Over the past couple of days, there's been a really interesting exchange (no pun intended) going on between the Microsoft Exchange team and a few folks from VMware. The topic: Exchange's supportability and stability on VMware installations that include HA
The timeline goes roughly like this:
- VMware releases a document entitled Microsoft Exchange 2010 on VMware Availability and Recovery Options, which includes some guidance that goes counter to published Microsoft support requirements.
- The Microsoft Exchange Team, on their blog, responds by calling VMware out for "unnecessarily increasing storage and maintenance costs and putting customers at risk." The team further indicates that "[i]t is simply reckless for VMware to recommend customers deploy this configuration, while ignoring important Microsoft system requirements and unsupported scenarios."
- On the VMware Virtual Reality blog, Alex Fontana and Scott Salyer, the original authors of the Exchange on VMware Best Practices and availability docs, seemingly point out that the good folks at Microsoft appear to have no clue what vSphere's HA feature actually does behind the scenes.
Let's start at the beginning
Page 10 of the VMware document includes guidance with the title "4.2.2 Example: VMware HA Used with DAG Clustering for Faster Recovery". They even include a nice diagram depicting the exact process that takes place when a DAG member fails and HA takes over and brings the workload up on another ESX host.
There's a catch, though. On Microsoft's Exchange 2010 System Requirements page you'll find the following information under a heading entitled Microsoft supports Exchange 2010 in production on hardware virtualization software only when all the following conditions are true:
"Microsoft doesn't support combining Exchange high availability solutions (database availability groups (DAGs)) with hypervisor-based clustering, high availability, or migration solutions that will move or automatically failover mailbox servers that are members of a DAG between clustered root servers. DAGs are supported in hardware virtualization environments provided that the virtualization environment doesn't employ clustered root servers, or the clustered root servers have been configured to never failover or automatically move mailbox servers that are members of a DAG to another root server."

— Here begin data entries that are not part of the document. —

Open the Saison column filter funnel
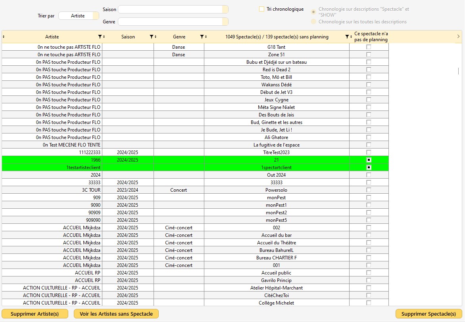The image size is (465, 322). (x=151, y=37)
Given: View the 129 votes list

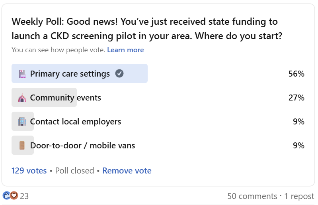Looking at the screenshot, I should (29, 171).
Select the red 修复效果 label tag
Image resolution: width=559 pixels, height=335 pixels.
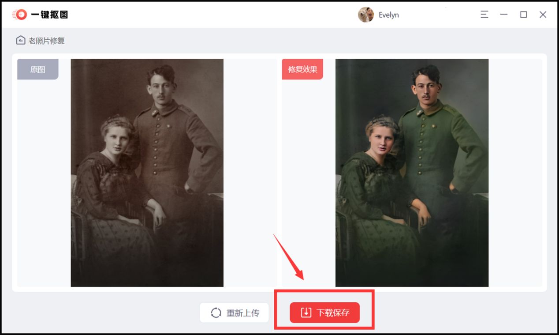coord(302,69)
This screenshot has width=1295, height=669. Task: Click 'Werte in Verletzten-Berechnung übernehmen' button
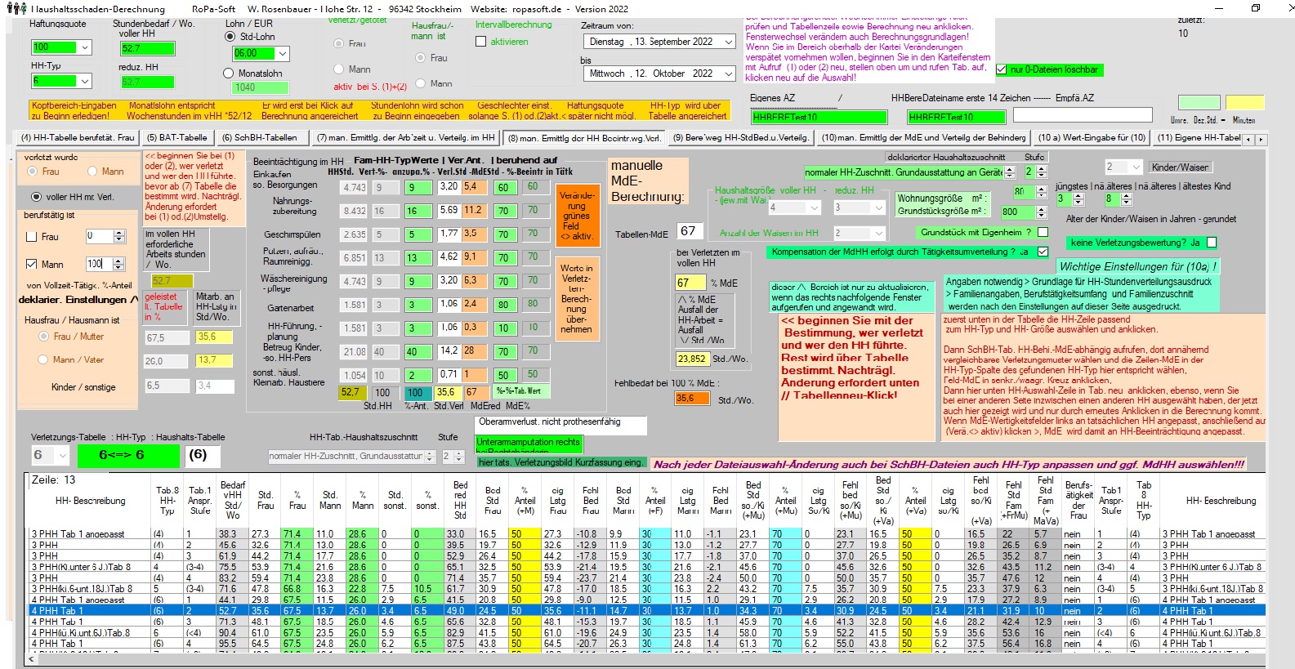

Apparently, this guidance from VMware was cause for concern from someone on the Exchange team as it puts customers "at risk" and was "reckless" advice. The Exchange team goes on to say that they are thrilled that customers in mass quantities are virtualizing Exchange and indicates that the company is committed to supporting these use cases.
Not being thrilled with being called out with what they believe is a misinterpretation of the ESX HA feature's role, VMware's blog posting works to explain that HA is really a pretty simplistic "move and reboot" technology that is no different than an administrator performing the migrate and reboot steps manually.
VMware does indicate on page 18 of the document the following support caveat:
"VMotion, HA, and DRS are not currently supported for MSCS nodes. We've seen lab results and real-world customers combine the functionality successfully, just understand that there are support implications. You can disable HA and DRS in the properties of the affected virtual machines."
So, they know it's unsupported and even warn us about it.
So, who's right?
Frankly, I think that both sides are right and wrong on different points:
- VMware is probably in the wrong when it comes to actively recommending to customers what Microsoft considers an unsupported configuration. While the solution is almost 100% likely to work from a technical perspective (and, this has been tested), Microsoft is known for their strict support policies when it comes to virtualization and, from the standpoint of ability to get support when necessary, this unsupported configuration could leave customers at risk for not getting support. That said, they do go out of their way to make sure to let customers know that there could be support implications.
- Microsoft is correct in reiterating their support policies in order to clear up what could create customer confusion around the topic. However, c'mon – HA isn't supported? Really? Why? Rather than simply say "it's not supported" I'd love Microsoft to come out and clearly indicate the technical reason behind this lack of support. The group indicates that VMware's HA adds cost and complexity, but with an understanding for how the specific HA feature works, exactly how is additional cost and complexity added to the equation?
As for who is more wrong, I think Microsoft is clearly "wronger" here, which is hard for me to say, especially because I really like Exchange 2010 and other Microsoft products in general. So, in this battle, I declare VMware victorious!
Microsoft: If you have solid technical reasons for not supporting HA (not DRS) for DAG members complete with the test results and numbers to back up the "cost and complexity" claim, we want to hear it! If there is something to the claim, additional information will help customers make much better decisions regarding availability and will go a long way toward helping us understand this stance.